* _DIRECTIONS FOR THIS TASK_: When you reach the line containing "Image resolution: width=1920" in the entries below, start writing out each line exactly, and stop after the line containing "Task: Click the Disabled".

====== GIVEN DATA ======

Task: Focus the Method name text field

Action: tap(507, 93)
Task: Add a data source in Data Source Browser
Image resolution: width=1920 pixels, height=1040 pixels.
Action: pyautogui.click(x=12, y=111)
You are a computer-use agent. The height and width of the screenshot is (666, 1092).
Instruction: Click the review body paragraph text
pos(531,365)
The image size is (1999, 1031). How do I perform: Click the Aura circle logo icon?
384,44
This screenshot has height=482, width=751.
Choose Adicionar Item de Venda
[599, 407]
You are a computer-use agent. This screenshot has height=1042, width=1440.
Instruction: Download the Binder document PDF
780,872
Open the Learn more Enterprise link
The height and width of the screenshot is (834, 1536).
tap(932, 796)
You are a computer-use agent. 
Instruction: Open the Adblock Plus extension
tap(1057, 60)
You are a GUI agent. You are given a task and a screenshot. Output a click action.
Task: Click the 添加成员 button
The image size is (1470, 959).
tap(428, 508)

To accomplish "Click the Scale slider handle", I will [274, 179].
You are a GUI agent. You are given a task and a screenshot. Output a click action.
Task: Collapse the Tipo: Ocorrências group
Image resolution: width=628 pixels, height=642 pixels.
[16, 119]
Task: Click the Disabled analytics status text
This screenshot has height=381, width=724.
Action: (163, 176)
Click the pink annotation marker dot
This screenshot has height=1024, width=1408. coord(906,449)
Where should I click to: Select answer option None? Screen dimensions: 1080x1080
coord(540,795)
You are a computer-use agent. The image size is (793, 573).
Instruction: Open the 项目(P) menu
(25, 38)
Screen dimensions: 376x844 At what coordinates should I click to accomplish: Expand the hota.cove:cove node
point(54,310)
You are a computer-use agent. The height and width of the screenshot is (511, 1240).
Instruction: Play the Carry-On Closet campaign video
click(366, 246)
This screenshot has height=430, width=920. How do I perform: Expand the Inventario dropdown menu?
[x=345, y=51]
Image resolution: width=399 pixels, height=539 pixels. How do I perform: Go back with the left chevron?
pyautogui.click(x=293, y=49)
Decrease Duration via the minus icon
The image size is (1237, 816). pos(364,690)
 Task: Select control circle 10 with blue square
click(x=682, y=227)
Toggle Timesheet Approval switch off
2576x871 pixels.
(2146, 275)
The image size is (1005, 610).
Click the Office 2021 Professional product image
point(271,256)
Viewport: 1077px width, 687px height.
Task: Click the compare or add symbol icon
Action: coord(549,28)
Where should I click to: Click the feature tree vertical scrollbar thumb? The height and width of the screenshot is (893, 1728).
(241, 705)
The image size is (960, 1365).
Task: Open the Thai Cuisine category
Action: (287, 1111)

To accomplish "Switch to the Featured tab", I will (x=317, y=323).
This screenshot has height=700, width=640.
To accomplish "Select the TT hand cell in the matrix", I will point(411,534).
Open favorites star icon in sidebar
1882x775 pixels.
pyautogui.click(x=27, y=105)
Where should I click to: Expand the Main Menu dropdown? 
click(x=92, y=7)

======

* _ANSWER SPACE_:
Image resolution: width=1920 pixels, height=1040 pixels.
Action: pyautogui.click(x=12, y=111)
You are a computer-use agent. The height and width of the screenshot is (666, 1092).
Instruction: Click the review body paragraph text
pos(531,365)
The image size is (1999, 1031). How do I perform: Click the Aura circle logo icon?
384,44
This screenshot has height=482, width=751.
Choose Adicionar Item de Venda
[599, 407]
You are a computer-use agent. This screenshot has height=1042, width=1440.
Instruction: Download the Binder document PDF
780,872
Open the Learn more Enterprise link
The height and width of the screenshot is (834, 1536).
tap(932, 796)
You are a computer-use agent. 
Instruction: Open the Adblock Plus extension
tap(1057, 60)
You are a GUI agent. You are given a task and a screenshot. Output a click action.
Task: Click the 添加成员 button
The image size is (1470, 959).
tap(428, 508)

To accomplish "Click the Scale slider handle", I will [274, 179].
You are a GUI agent. You are given a task and a screenshot. Output a click action.
Task: Collapse the Tipo: Ocorrências group
Image resolution: width=628 pixels, height=642 pixels.
[16, 119]
Task: Click the Disabled analytics status text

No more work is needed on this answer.